··· Provided entries

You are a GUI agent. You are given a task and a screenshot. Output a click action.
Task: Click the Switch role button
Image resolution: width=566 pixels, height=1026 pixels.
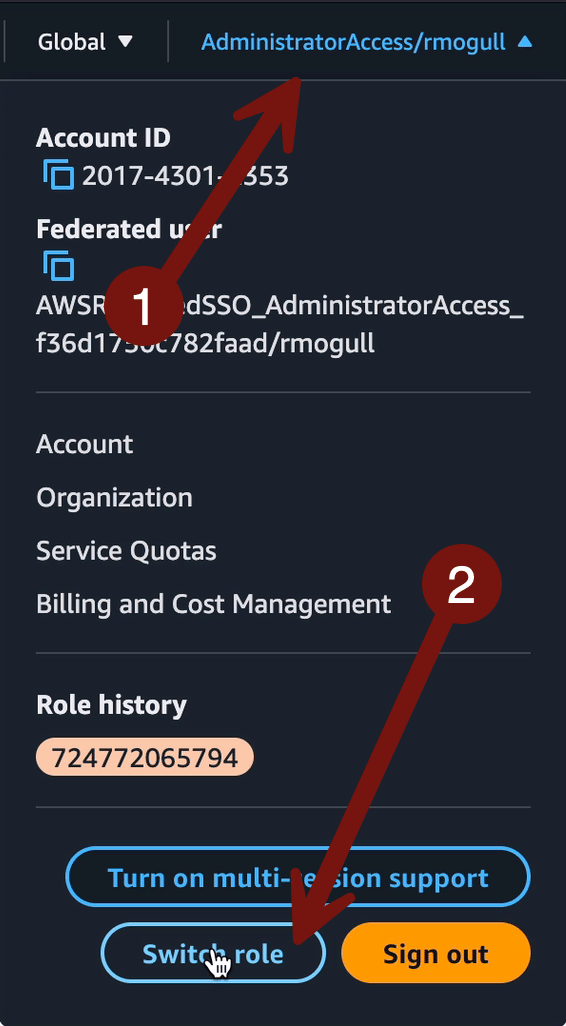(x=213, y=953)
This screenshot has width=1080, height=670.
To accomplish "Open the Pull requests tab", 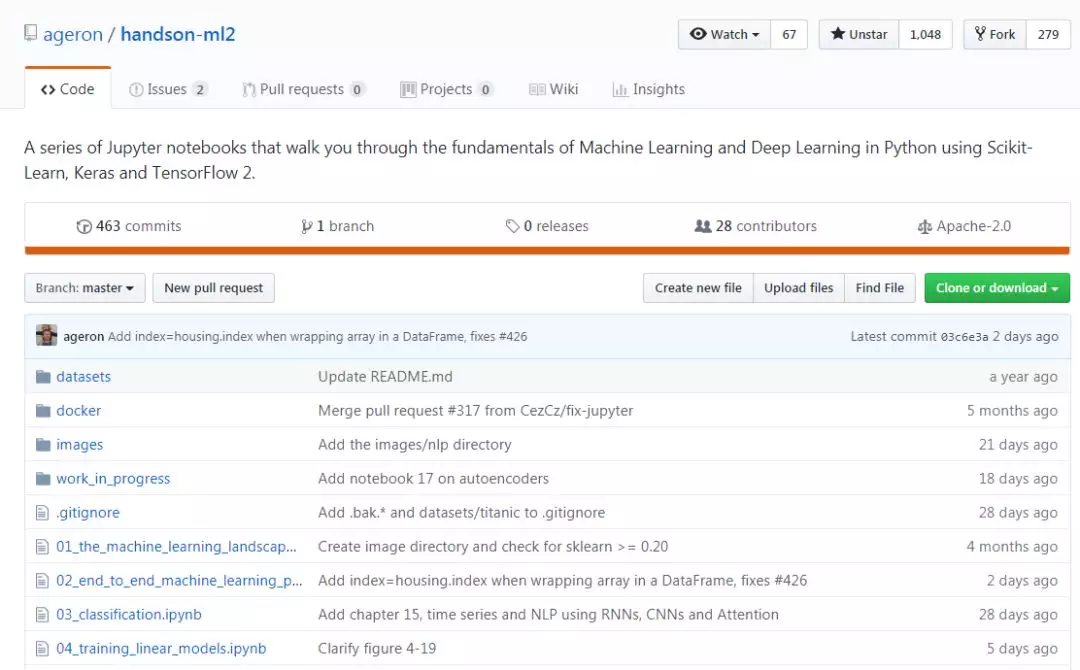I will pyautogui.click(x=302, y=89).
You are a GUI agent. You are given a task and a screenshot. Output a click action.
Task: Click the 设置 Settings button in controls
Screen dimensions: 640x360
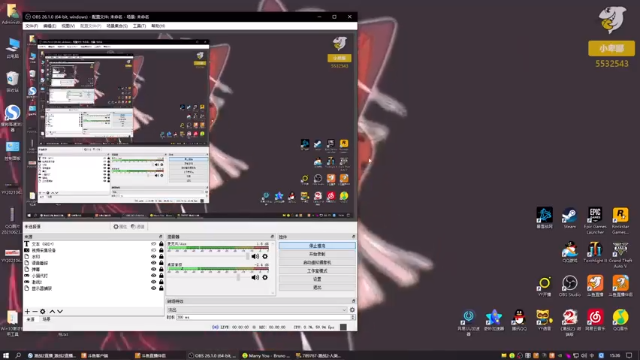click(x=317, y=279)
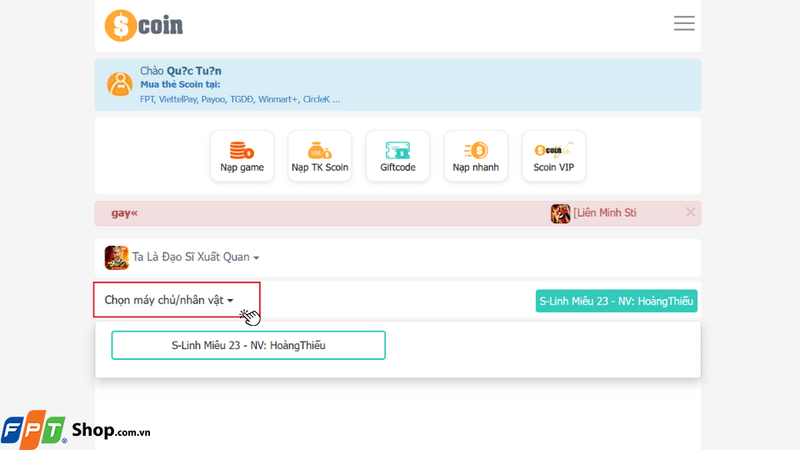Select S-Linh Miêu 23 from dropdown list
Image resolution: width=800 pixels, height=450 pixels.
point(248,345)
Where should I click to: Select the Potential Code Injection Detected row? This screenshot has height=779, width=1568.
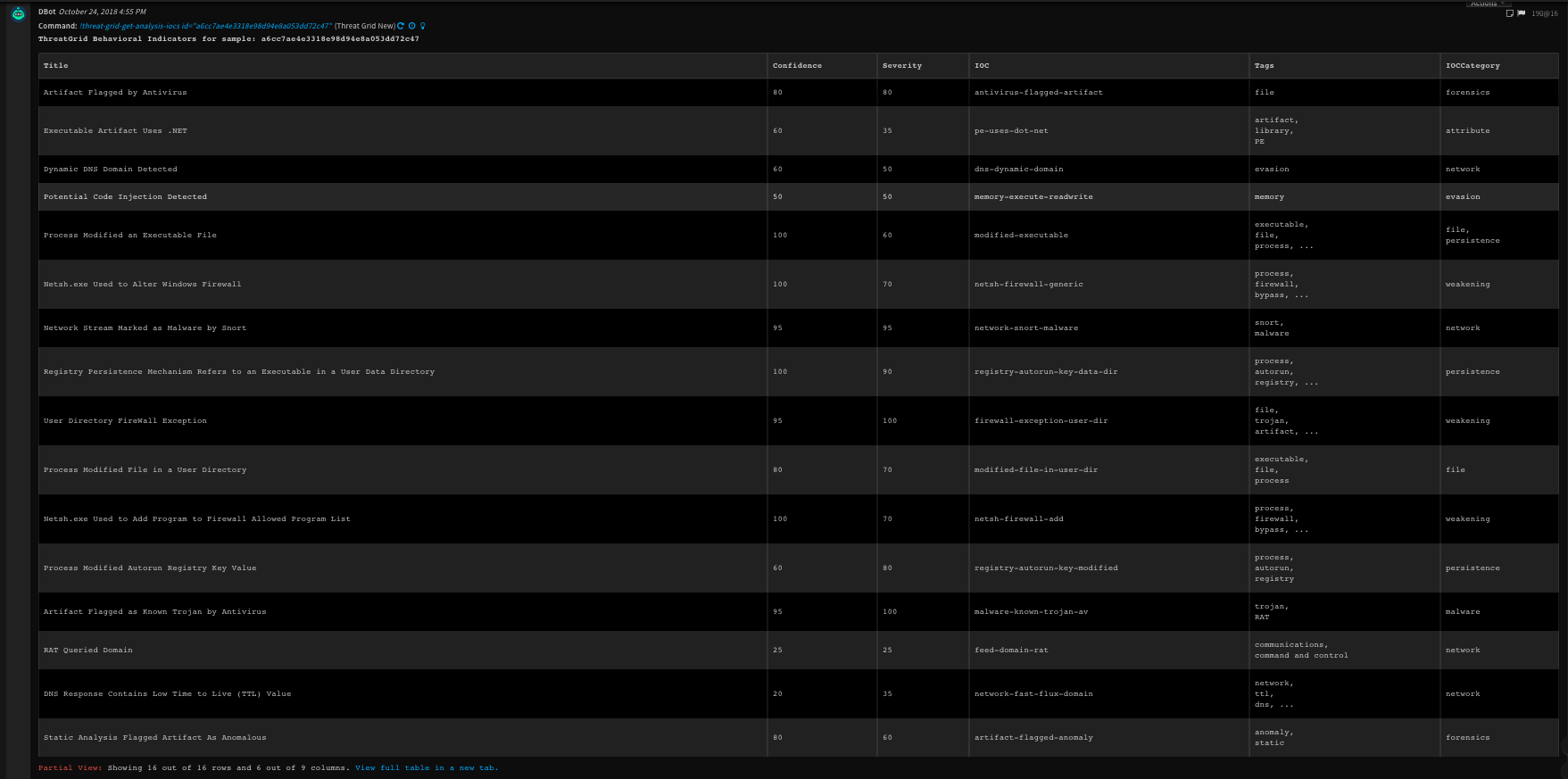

······
··· Provided entries

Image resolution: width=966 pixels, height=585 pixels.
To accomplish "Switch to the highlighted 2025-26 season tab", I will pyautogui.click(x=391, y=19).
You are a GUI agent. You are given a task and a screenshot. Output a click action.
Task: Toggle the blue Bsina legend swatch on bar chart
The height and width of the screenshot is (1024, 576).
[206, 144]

······
··· Provided entries

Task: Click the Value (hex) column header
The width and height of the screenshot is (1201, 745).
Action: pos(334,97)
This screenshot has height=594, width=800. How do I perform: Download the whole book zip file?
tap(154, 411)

······

Working from the entries above, return all lines that contain "Switch".

Task: Click the Switch role button
To accomplish "Switch to the highlighted 2025-26 season tab", I will pyautogui.click(x=391, y=19).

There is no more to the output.